La derrota de la selección nacional ante Uruguay reactivó un tema añejo de la Roja: sus problemas en la defensa.
Ver a los jugadores chilenos correr de frente al arco ante los contados arrestos ofensivos de la Celeste dejó en evidencia que el equipo de Sampaoli sufre cada vez que pierde la pelota en la zona rival y le salen en velocidad: no existe un ordenamiento que anule -o al menos reduzca- las posibilidades de gol de quien lo ataca.

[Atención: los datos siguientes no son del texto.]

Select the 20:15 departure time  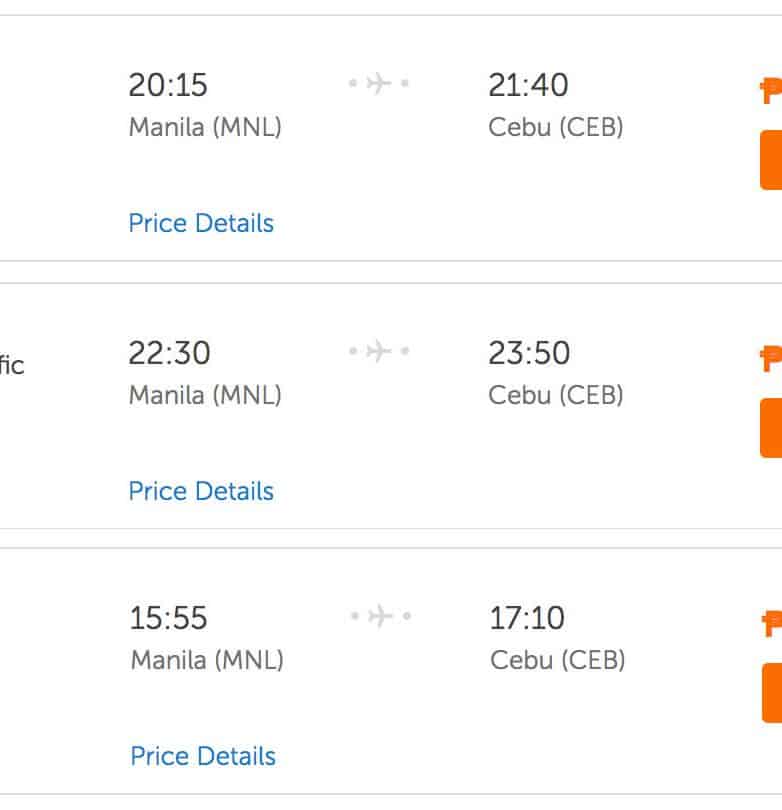168,85
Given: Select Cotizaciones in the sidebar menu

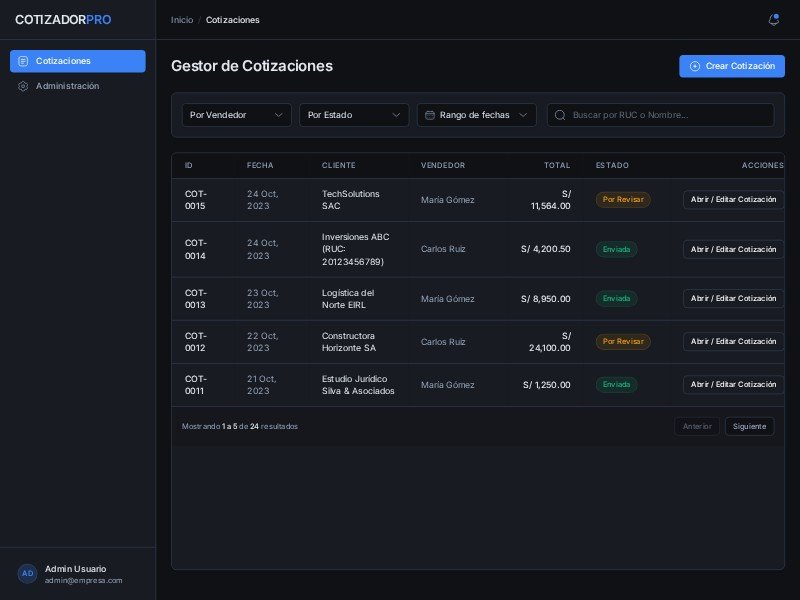Looking at the screenshot, I should point(77,61).
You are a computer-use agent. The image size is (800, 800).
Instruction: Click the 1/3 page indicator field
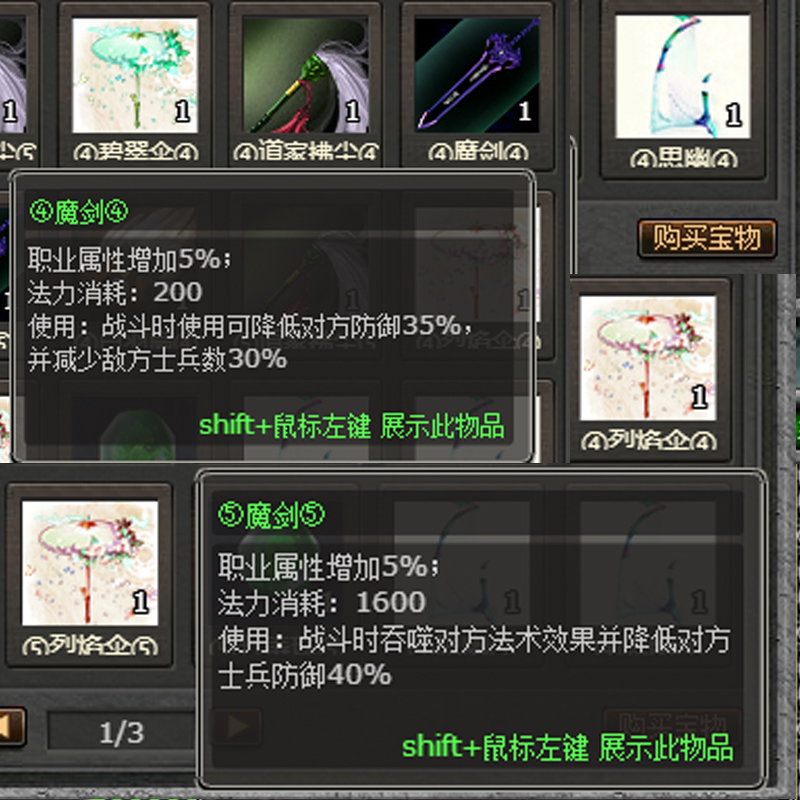click(122, 733)
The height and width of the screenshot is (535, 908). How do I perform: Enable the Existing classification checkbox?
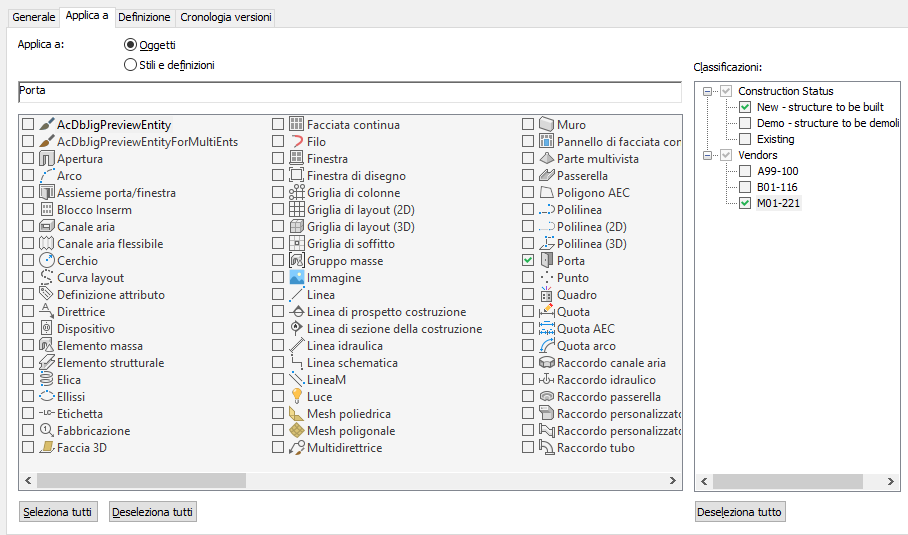(745, 139)
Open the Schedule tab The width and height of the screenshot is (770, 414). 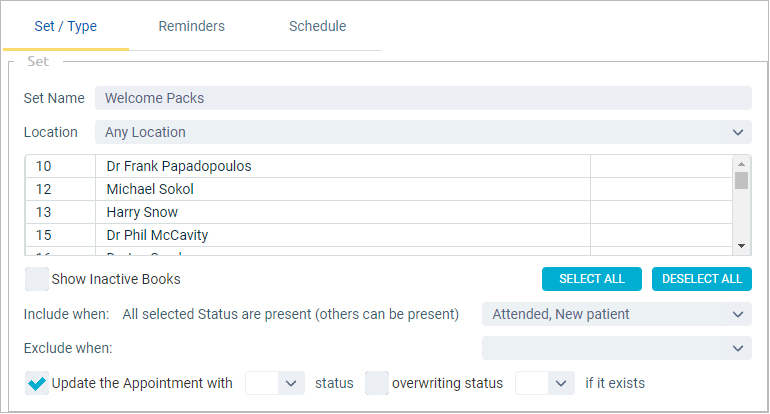(317, 26)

La gran muestra, el paradigma de esta dificultad casi endémica, la tuvo Chile en su enfrentamiento ante Holanda en el Mundial de Brasil. El equipo de Van Gaal, absolutamente consciente de esta debilidad chilena, planteó el partido justamente cediendo terreno a la Roja, a sabiendas de que en una falla encontraría a su rival totalmente carente de un circuito sólido de reordenamiento.
Lamentablemente para las pretensiones de superación de esta falla, Sampaoli optó, después de ese encuentro, por desacreditar el estilo futbolístico de los holandeses, en lugar de reconocer la victoria de su colega en la lucha táctica.
Pero el problema va más allá. La discusión constantemente se ha reducido a un solo tópico y que tiene que ver con la focalización del conflicto en una zona específica -la última línea defensiva- y no donde radica el principal problema de la Roja: en el sistema defensivo en su conjunto.
Si bien es lógico poner el acento en que la última línea requiere ajustes -con especialistas que dominen todas las facetas del juego- también es igualmente importante recalcar que no se puede entregar toda la responsabilidad de desactivar acciones ofensivas del oponente a quienes cubren los últimos metros de la cancha. Los delanteros, y muy especialmente los volantes, también tienen una gran responsabilidad.
Tomando en cuenta eso, se pueden encontrar más argumentos para analizar el conflicto que hoy vive la Roja.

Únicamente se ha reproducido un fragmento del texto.